Binding of Protein Factor CTCF within Chicken Genome Alpha-Globin Locus

Abstract

A systematic search for DNA fragments containing potential CTCF transcription factor binding sites in the chicken alpha-globin domain and its flanking regions was performed by means of the two-dimension electrophoretic mobility shift assay. For the alpha-globin domain fragments selected, the occupancy by the CTCF in erythroid and lymphoid chicken cells was tested by chromatin immunoprecipitation. Only one of 13 DNA fragments capable of CTCF binding in vitro was efficiently bound to this protein in vivo in erythroid cells, and somewhat less efficiently - in lymphoid cells. So, binding of CTCF to the DNA fragment in vitro in most cases does not mean that this fragment will be occupied by CTCF in the cell nucleus. Yet, CTCF binding in vivo, as a rule, is accompanied by the binding of the protein to this DNA region in vitro. During the erythroid differentiation, no significant changes in CTCF binding to the DNA fragments studied were detected.

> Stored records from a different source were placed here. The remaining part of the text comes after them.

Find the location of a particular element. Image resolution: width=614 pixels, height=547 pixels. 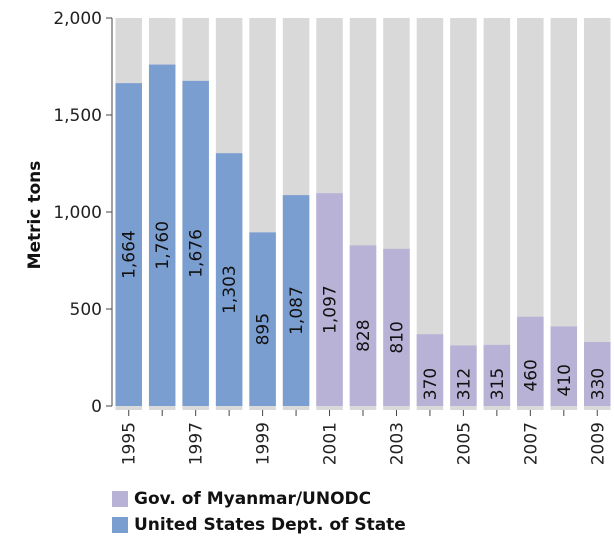

bar-2009 is located at coordinates (598, 374). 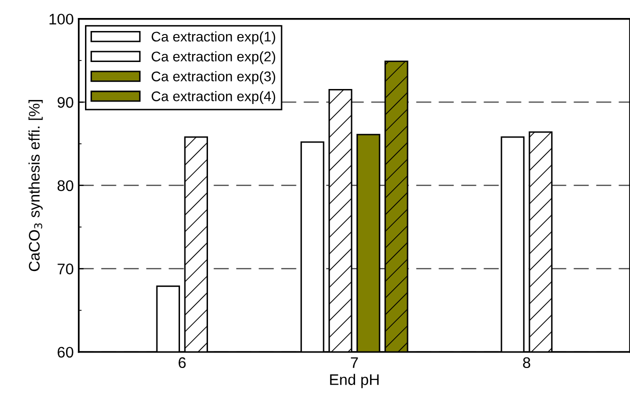 I want to click on y-tick-label: 100, so click(x=62, y=20).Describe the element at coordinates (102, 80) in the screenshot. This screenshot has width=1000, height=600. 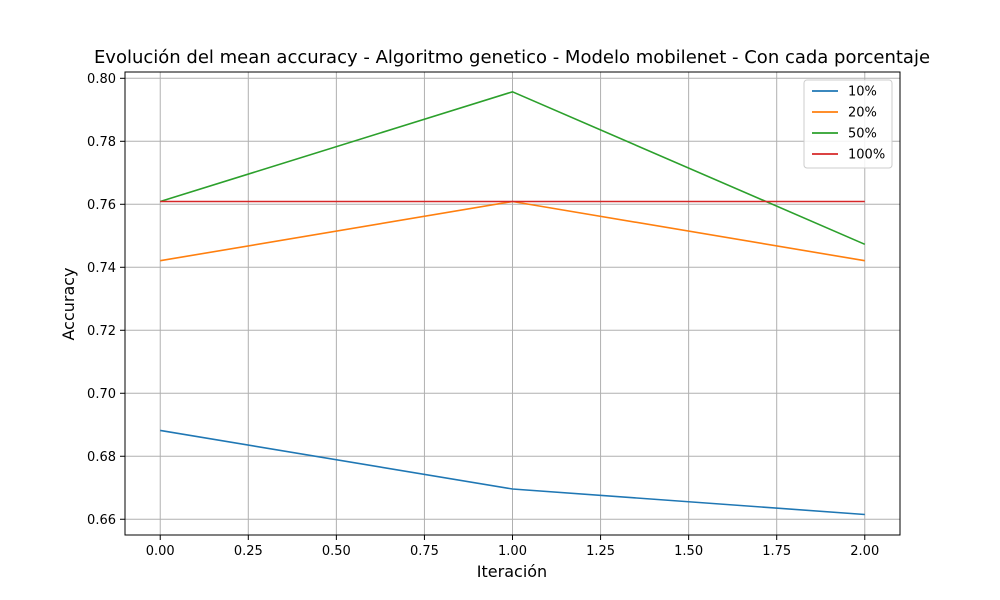
I see `y-tick-label: 0.80` at that location.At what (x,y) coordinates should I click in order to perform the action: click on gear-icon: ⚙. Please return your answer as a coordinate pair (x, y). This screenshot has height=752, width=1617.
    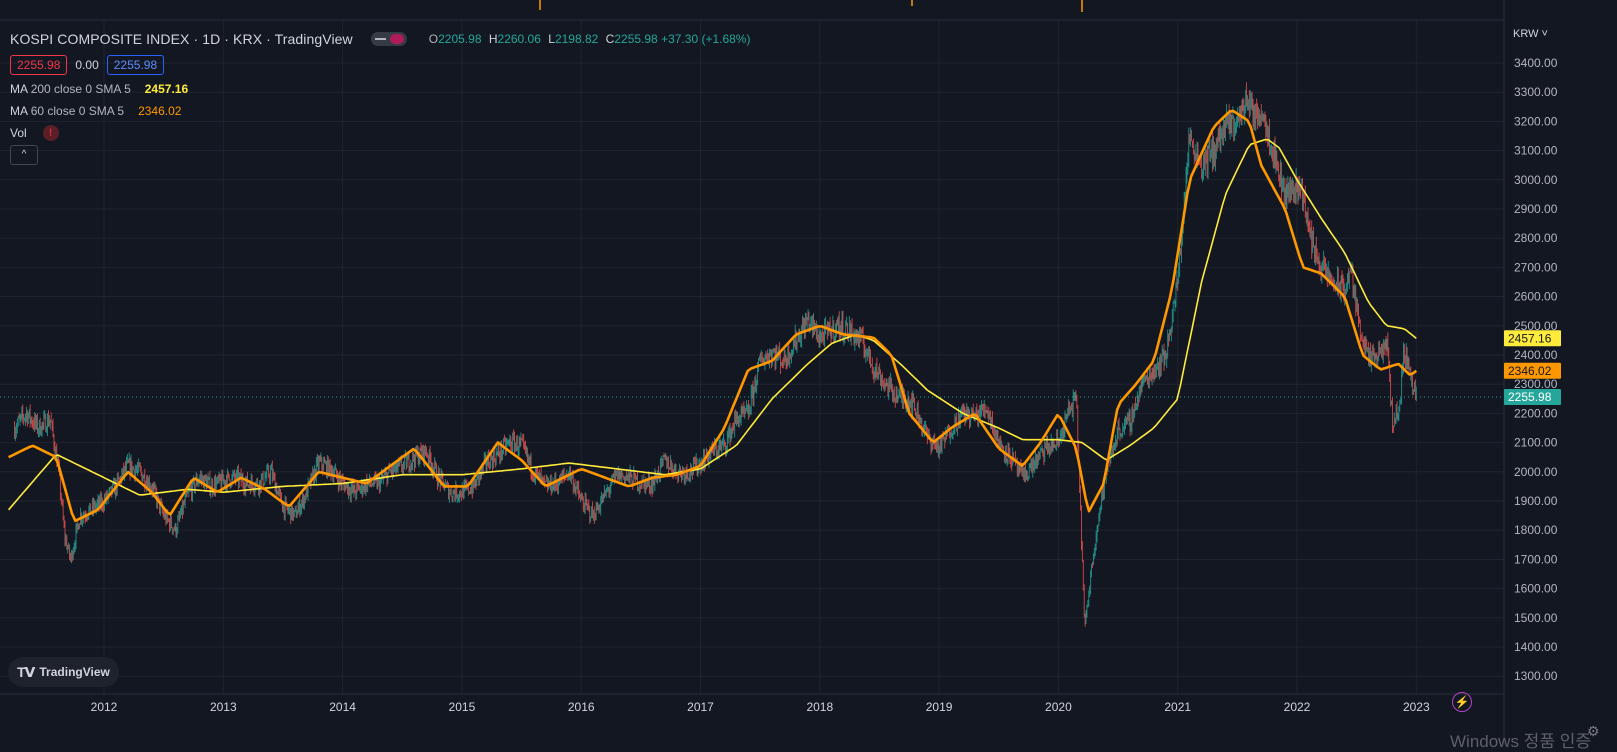
    Looking at the image, I should click on (1594, 731).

Keywords: erythroid differentiation; globin genes; transcription factor CTCF.

Fig. 1

Preparation and characterization of the library of CTCF-binding fragments. (A) Selection of CTCF-binding fragments by means of the two-dimensional electrophoretic mobility shift assay (2D-EMSA). The results of two-dimensional electrophoresis for the second selection round are shown. Region containing selected CTCF-binding fragments is outlined by the oval. For detail, see text. (B) Estimation of the degree of enrichment with the CTCF-binding fragments for the library obtained. Initial DNA and DNA after first and second 2D-EMSA selection rounds were used as a template for PCR with primers targeted to CTCF-binding sequences from the chicken alpha-globin locus: CDS (CTCF-dependent silencer) and M9 sequence. Sequence from HBAD gene exon which does not bind CTCF was used as a negative control. (C) Rarefaction curve obtained during sequencing of the CTCF-binding fragments library

Fig. 2

CTCF binding to selected DNA fragments 10 and 13. Anti-CTCF (A) and anti-polyHistidine (B) antibodies were used for the supershift assay. AB – antibodies, NE – nuclear extract

Fig. 3

Distribution of CTCF binding sites and some regulatory elements in the region overlapping the chicken genome alpha-globin domain. Upper map shows the positions of all selected DNA fragments. The arrows indicate DNA regions with high affinity to CTCF. Lower part shows the enlarged map of the immediate surroundings of the globin genes. In the “CTCF sites” panel the identified previously CTCF binding sites M9, C10-C14 [7], CDS [8] and 5d1-5d3, 10d1-10d3 [9] are shown, the “Regulatory elements” panel demonstrates the positions of the MRE [2] and the enhancer and silencer [25]. In the ChIP region the positions of DNA fragments amplified in the chromatin immunoprecipitation experiment are shown (see text)

Fig. 4

CTCF binding to DNA regions in vivo as revealed by chromatin immunoprecipitation and a real-time PCR analysis. The results for HD3 cells, HD3 induced to erythroid differentiation, and for B-lymphoid DT40 cells are presented. Primers were targeted to the DNA fragments selected in this work (1-13) and to six fragments identified in [9] (5d1-5d3, 10d1- 10d3). F1, MYC – positive controls; Enh, HBAD – negative controls. The data are normalized to binding CTCF with the F1 fragment. Error bars indicate the standard errors of the mean.